The increasing adoption of microservices as a foundational application architecture coupled with the portability of containers across data center, cloud, and edge is driving a movement to democratize data (telemetry). One result is the rapid and robust move toward OpenTelemetry as the de facto standard in generating and ingesting telemetry across infrastructure, platforms, and applications (microservices).
A variety of surveys, research, and anecdotal evidence indicate that microservices are growing as a primary architecture within organizations. This report from JRebel found that nearly half (49%) of Java developers were using “microservices as the architecture for their main application(s).” Our own research shows a slight year-over-year increase in microservices (container-native) architectures in the composition of the enterprise app portfolio. While microservices haven't taken over the enterprise app portfolio, they are growing in use.
So are the challenges in operating them.
Understanding what’s going on in a complex environment like that of containers with constant motion, movement, and monitoring required is a significant challenge. Our research found that the top insight missing from existing monitoring and visibility solutions is root-cause analysis of performance problems.
It’s not that operations and developers don’t know there’s a problem; they don’t have the information necessary to figure out what’s causing it.
An IBM reported this year similarly noted this frustration with microservices, reporting that “51% of respondents had difficulty predicting performance in production environments.” The aforementioned JRebel research found that 40% of respondents had trouble with monitoring in container environments, specifically:
- 14% struggle with troubleshooting inter-service performance issues
- 14% are challenged by scaling and monitoring in production
- 12% have trouble understanding the performance of the distributed system
These difficulties arise from the need to stitch together multiple performance agents and libraries to gain the visibility needed to know there's a problem. The proliferation of agents and libraries is not just a management nightmare, but it makes it difficult to apply consistent processes, ensure compliance, and ultimately provide the information needed to find and fix the cause of performance problems.
The reality is that we have enough data. And the truth is that value is not found in collecting that data or even alerting on binary metrics like "up/down" or "fast/slow." Value is derived from analysis and insights that help operators and developers quickly – and accurately – identify the root cause of a problem and address it.
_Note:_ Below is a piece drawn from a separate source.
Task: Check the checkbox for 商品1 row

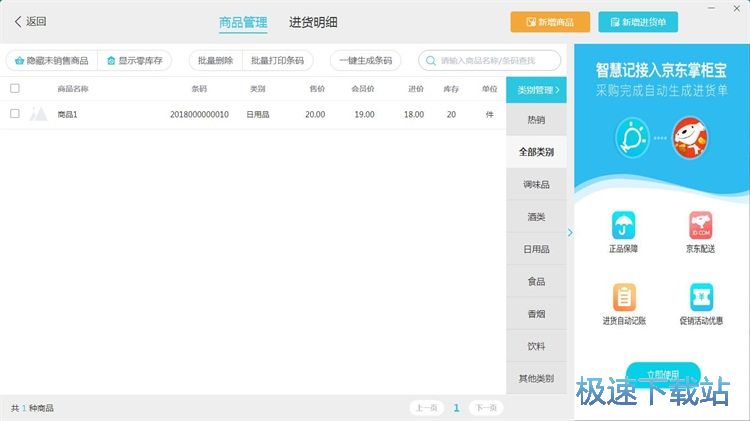Action: [x=15, y=114]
This is a significant driver behind the shift toward OpenTelemetry from just about every observability platform and solution provider. In 2019, the Cloud Native Computing Foundation (CNCF) founded the OpenTelemetry project by merging two vendor-neutral open source telemetry projects – OpenTracing and OpenCensus – to help reduce the effort required to keep up with changes and keep track of what’s going on in modern app environments.
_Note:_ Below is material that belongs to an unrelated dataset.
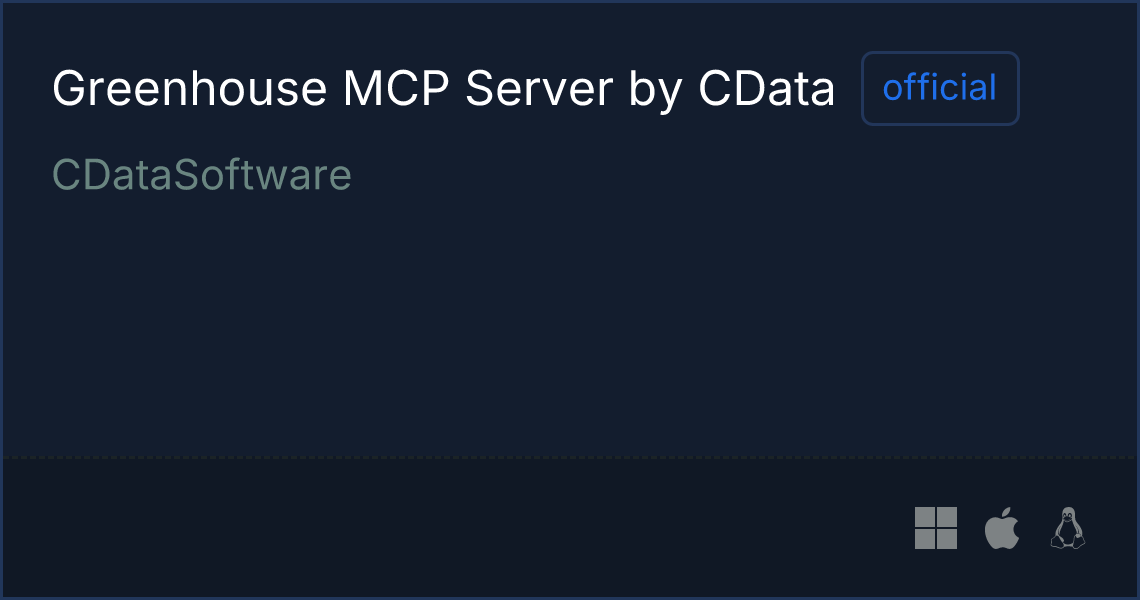Click the word by in the card title
1140x600 pixels.
pos(655,90)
In February 2021, the OpenTelemetry Specification v1.0.0 was released. While OpenTelemetry encompasses metrics, logs, and traces, the OpenTelemetry Specification v1.0.0 release is focused on distributed tracing. Distributed tracing is considered the most efficient way to track microservice interactions in the highly dynamic environment of a container cluster. By normalizing – standardizing – on OpenTelemetry, everyone can instrument, generate, and collect telemetry without the extensive processing and transformation of data generated by today’s monitoring menagerie of agents.
Basically, OpenTelemetry supports exporting telemetry to a variety of open-source and commercial back-ends for analysis and generation of insights operators and developers need – like the root cause of performance degradation or more accurate predictions about how microservices will perform in production.
Will broad adoption of OpenTelemetry fix the microservices mess? No, not on its own. But OpenTelemetry is a step forward – the foundation if you will – to the solutions and services that will fix the mess. Full-stack support for OpenTelemetry would make it possible to discern whether a slow user experience is due to network latency, platform problems, or poor application design.
Much of the mess associated with microservices is to simply understand what’s going on and what’s going wrong. OpenTelemetry combined with analysis that produces actionable insights will go a long way toward making microservices more manageable.